International energy companies would find it impossible to work in Iran amid renewed U.S. sanctions, the head of Total has said.
Patrick Pouyanne's remarks came during a recent interview with CNBC at an OPEC seminar in Austria's capital Vienna.
"There's not a single international company like Total who can work in any country with secondary sanctions. I don't have the right. It's just the reality of the world," Pouyanne said Wednesday.
U.S. President Donald Trump pulled the U.S. out of the nuclear agreement with Iran last month, claiming that the country was running a secret program to build nuclear weapons.
Commonly known as the Iran nuclear deal, the Joint Comprehensive Plan of Action (JCPOA) was signed in 2015 between Tehran and the world's major powers including China, Russia, France, the U.K., and U.S., plus Germany.

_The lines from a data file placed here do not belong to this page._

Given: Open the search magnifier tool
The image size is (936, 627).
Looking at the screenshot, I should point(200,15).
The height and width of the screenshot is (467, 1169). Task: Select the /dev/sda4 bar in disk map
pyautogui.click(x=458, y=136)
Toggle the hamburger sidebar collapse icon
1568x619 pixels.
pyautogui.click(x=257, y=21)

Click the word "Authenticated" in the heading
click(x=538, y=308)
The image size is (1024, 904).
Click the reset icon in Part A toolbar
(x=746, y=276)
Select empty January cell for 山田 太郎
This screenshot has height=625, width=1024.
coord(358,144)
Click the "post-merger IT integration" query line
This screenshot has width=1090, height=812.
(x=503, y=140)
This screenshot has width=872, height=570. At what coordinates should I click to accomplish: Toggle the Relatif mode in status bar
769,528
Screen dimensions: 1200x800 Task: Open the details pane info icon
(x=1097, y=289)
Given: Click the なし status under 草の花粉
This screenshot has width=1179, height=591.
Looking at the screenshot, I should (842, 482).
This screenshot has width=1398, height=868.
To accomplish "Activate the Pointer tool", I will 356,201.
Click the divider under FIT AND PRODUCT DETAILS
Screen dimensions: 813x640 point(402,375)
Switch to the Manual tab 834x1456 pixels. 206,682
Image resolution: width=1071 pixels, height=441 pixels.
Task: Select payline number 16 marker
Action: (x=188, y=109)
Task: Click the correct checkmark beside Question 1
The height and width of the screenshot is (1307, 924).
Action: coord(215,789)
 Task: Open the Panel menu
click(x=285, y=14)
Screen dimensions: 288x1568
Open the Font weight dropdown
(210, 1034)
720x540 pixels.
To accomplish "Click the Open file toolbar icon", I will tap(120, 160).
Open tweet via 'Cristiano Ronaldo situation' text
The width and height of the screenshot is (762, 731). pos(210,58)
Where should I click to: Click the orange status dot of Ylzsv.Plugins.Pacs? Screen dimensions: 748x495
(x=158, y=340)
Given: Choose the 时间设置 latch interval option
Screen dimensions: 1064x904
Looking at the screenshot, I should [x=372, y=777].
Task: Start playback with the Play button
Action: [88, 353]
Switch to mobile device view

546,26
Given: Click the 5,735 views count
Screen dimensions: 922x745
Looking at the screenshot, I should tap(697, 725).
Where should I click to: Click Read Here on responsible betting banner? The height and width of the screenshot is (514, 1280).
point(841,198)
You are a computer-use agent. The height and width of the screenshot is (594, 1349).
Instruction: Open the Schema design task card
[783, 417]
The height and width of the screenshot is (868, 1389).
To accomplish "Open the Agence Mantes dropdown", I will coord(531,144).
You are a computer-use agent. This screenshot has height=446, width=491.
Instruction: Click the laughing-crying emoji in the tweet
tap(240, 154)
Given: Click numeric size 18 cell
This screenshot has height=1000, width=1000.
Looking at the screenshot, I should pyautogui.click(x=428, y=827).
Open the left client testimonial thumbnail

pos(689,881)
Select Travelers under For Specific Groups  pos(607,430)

"At the end of the day you have to face the realities. The reality is that the capital of the world today is in the hands of the U.S.," the chairman said.
Following Trump's decision on reimposing sanctions against Iran, Total announced that it would "not be in a position to continue" the South Pars 11 gas development project in the country and would have to unwind all related operations before Nov. 4, 2018 unless Total was granted a specific project waiver by the U.S. authorities with the support of the French and European authorities.
The company said the decision was taken "as a consequence" of Trump's May 8 announcement to pull out of the JCPOA, and re-impose sanctions against Tehran.
The French oil giant confirmed that its actual spending to date with respect to the South Pars 11 contract -- which was signed in 2017 to develop phase 11 of the field with an initial investment of $1 billion-- was less than €40 million ($47.2 million) in group share, and a withdrawal would not impact its production growth target of 5 percent compound annual growth rate between 2016 and 2022.